Written exercise:
Substitute "plot a scalar field" for "plot a vector field" in the items from the line with "click on redo." to the line with "statistics is located", and reproduce those lines with nothing else altered.

[Entries from a dataset]
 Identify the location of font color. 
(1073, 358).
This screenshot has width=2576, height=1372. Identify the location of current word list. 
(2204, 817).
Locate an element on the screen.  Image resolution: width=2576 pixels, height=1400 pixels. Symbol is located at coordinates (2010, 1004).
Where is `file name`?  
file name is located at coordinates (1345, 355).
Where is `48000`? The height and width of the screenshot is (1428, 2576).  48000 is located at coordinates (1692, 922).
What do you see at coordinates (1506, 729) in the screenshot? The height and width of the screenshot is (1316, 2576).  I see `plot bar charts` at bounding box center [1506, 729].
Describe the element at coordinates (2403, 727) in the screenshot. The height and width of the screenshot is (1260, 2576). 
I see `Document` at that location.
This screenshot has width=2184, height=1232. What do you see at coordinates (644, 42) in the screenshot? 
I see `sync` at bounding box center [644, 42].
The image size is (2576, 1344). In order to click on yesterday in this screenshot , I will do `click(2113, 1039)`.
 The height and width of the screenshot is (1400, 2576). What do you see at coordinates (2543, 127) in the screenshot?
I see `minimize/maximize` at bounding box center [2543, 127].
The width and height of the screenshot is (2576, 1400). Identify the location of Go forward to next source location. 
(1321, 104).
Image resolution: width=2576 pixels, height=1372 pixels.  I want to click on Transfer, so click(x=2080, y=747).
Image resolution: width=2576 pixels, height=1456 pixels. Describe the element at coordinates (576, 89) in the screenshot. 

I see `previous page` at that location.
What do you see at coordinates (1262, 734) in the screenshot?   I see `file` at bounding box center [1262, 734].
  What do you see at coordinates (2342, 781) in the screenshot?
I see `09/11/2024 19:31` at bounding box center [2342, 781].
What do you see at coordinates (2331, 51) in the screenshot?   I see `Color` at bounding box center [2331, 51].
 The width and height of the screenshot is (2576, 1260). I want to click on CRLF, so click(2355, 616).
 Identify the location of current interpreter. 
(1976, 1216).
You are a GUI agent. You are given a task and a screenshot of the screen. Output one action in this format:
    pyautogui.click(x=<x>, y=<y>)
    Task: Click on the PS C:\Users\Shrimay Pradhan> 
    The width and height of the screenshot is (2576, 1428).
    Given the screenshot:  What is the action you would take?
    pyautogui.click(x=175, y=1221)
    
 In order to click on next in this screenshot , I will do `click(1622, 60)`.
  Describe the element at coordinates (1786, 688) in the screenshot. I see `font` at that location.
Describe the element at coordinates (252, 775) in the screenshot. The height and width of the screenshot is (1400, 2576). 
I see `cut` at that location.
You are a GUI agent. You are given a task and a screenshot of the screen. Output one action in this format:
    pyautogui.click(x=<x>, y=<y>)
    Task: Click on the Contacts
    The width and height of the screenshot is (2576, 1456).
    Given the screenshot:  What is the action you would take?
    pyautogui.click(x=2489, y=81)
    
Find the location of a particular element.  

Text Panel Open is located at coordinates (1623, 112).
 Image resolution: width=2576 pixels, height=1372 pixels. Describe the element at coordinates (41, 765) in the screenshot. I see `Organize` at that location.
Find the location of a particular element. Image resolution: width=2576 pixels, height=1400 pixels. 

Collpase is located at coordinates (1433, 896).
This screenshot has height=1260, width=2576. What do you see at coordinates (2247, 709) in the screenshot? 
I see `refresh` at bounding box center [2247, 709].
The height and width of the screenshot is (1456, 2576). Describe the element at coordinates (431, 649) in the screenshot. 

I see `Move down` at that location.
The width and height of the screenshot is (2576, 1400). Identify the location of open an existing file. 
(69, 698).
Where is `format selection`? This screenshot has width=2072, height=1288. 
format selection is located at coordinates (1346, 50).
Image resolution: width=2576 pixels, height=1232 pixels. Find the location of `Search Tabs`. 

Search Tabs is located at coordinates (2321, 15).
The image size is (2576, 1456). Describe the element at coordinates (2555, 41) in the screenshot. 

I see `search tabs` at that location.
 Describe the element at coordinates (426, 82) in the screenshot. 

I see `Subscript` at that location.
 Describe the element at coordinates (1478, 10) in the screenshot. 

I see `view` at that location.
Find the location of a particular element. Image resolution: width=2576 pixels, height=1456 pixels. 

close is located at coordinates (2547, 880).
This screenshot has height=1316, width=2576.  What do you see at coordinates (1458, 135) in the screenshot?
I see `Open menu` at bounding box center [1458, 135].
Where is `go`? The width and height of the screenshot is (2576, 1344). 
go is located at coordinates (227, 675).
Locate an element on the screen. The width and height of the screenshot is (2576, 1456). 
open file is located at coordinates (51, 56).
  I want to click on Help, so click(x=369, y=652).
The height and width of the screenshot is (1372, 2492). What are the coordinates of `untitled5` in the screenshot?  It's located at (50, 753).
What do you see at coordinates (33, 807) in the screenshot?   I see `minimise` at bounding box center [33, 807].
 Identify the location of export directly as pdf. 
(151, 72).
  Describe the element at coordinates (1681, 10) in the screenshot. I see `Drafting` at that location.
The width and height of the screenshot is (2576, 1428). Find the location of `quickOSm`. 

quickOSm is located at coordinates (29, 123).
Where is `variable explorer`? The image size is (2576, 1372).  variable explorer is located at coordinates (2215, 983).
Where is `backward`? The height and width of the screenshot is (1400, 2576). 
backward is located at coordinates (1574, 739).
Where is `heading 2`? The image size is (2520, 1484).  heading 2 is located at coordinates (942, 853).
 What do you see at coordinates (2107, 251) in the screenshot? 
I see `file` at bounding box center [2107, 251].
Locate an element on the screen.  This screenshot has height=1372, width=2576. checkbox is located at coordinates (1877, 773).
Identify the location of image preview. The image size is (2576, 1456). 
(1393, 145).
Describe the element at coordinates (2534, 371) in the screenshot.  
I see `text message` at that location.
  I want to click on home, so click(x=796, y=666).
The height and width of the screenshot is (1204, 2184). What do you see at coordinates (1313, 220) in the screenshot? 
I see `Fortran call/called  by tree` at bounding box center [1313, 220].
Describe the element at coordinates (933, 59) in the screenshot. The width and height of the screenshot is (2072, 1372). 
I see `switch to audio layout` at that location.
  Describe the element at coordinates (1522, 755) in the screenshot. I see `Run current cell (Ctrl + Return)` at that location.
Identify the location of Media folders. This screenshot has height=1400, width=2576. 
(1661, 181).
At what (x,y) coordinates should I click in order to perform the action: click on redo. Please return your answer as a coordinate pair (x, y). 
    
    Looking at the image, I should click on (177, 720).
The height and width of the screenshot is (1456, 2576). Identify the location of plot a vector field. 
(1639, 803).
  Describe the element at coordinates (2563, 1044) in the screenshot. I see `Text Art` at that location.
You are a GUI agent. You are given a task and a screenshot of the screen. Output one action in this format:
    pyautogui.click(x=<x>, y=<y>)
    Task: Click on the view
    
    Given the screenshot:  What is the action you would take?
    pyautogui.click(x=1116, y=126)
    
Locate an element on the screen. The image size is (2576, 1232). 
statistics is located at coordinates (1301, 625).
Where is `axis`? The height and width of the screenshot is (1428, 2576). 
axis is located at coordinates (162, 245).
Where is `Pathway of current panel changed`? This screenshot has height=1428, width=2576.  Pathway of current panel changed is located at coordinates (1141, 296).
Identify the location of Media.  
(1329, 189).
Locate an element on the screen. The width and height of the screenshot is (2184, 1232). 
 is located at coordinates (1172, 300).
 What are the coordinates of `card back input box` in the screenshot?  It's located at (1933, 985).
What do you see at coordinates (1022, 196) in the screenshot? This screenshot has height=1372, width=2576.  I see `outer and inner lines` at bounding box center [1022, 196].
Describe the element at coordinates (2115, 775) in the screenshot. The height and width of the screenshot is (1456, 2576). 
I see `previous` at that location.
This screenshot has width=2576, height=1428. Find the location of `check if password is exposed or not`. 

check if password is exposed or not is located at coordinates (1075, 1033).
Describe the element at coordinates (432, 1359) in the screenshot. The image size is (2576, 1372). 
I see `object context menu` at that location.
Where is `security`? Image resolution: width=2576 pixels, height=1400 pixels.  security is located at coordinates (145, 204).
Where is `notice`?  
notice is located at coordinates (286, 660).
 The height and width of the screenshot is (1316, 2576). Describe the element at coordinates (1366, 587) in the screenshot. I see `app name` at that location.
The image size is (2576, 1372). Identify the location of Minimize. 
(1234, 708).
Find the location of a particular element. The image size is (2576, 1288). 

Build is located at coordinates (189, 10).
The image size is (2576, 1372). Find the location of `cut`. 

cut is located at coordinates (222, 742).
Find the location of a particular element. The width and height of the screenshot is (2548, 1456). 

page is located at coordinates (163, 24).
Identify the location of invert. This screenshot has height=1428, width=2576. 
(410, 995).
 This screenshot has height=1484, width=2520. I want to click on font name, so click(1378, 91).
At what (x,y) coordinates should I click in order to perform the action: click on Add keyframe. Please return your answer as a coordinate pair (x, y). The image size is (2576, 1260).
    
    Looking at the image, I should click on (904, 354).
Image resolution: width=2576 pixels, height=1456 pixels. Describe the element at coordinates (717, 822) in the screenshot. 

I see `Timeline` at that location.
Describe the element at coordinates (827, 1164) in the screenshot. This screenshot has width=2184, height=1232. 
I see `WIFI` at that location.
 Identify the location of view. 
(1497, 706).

Output of the exercise:
At what (x,y) coordinates should I click in order to perform the action: click on redo. Please return your answer as a coordinate pair (x, y). 
    
    Looking at the image, I should click on (177, 720).
The height and width of the screenshot is (1456, 2576). Identify the location of plot a scalar field. 
(1639, 803).
  Describe the element at coordinates (2563, 1044) in the screenshot. I see `Text Art` at that location.
You are a GUI agent. You are given a task and a screenshot of the screen. Output one action in this format:
    pyautogui.click(x=<x>, y=<y>)
    Task: Click on the view
    
    Given the screenshot:  What is the action you would take?
    pyautogui.click(x=1116, y=126)
    
Locate an element on the screen. The image size is (2576, 1232). 
statistics is located at coordinates (1301, 625).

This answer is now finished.